About Dilaforette AB

Dilaforette is a Swedish drug development company developing sevuparin, an innovative, proprietary polysaccharide drug, which has potential to restore blood flow and prevent further microvascular obstruction in both sickle cell disease and malaria patients.

Sevuparin originates from research at the Karolinska Institutet and Uppsala University. The drug development has involved world leading experts in the field of heparin from the Swedish pharmaceutical industry.

The main owner of Dilaforette is KDev Investments AB, part of Karolinska Development AB (Nasdaq Stockholm: KDEV) and Rosetta Capital. Other larger owners are The Foundation for Baltic and European Studies (Östersjöstiftelsen) and Praktikerinvest AB. For more information, please visit www.dilaforette.se

About Sickle-Cell Disease

Sickle-Cell Disease (SCD) is a disabling and potentially fatal disease with a large unmet medical need in both the developed and developing world. SCD patients undergo on average one vaso-occlusive crisis (VOC) per year. This acute complication is caused by sickle blood cells obstructing the blood flow to organs leading to ischemia and often severe pain. Long-term, SCD patients are at risk of organ damage and premature death.
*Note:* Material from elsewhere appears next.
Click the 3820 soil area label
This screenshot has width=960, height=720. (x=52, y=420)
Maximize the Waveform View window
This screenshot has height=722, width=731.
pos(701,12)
Forward Looking Statements

Certain statements contained within the announcement are forward looking statements and are based on current expectations, estimates and projections about the potential returns of Ergomed plc (“Ergomed”) and industry and markets in which Ergomed operates, the Directors’ beliefs and assumptions made by the Directors. Words such as “expects”, “anticipates”, “should”, “intends”, “plans”, “believes”, “seeks”, “estimates”, “projects”, “pipeline” and variations of such words and similar expressions are intended to identify such forward looking statements and expectations. These statements are not guarantees of future performance or the ability to identify and consummate investments and involve certain risks, uncertainties, outcomes of negotiations and due diligence and assumptions that are difficult to predict, qualify or quantify. Therefore, actual outcomes and results may differ materially from what is expressed in such forward looking statements or expectations. Among the factors that could cause actual results to differ materially are: the general economic climate, competition, interest rate levels, loss of key personnel, the result of legal and commercial due diligence, the availability of financing on acceptable terms and changes in the legal or regulatory environment.

These forward-looking statements speak only as of the date of this announcement. Ergomed expressly disclaims any obligation or undertaking to disseminate any updates or revisions to any forward-looking statements contained herein to reflect any change in Ergomed’s expectations with regard thereto, any new information or any change in events, conditions or circumstances on which any such statements are based, unless required to do so by law or any appropriate regulatory authority.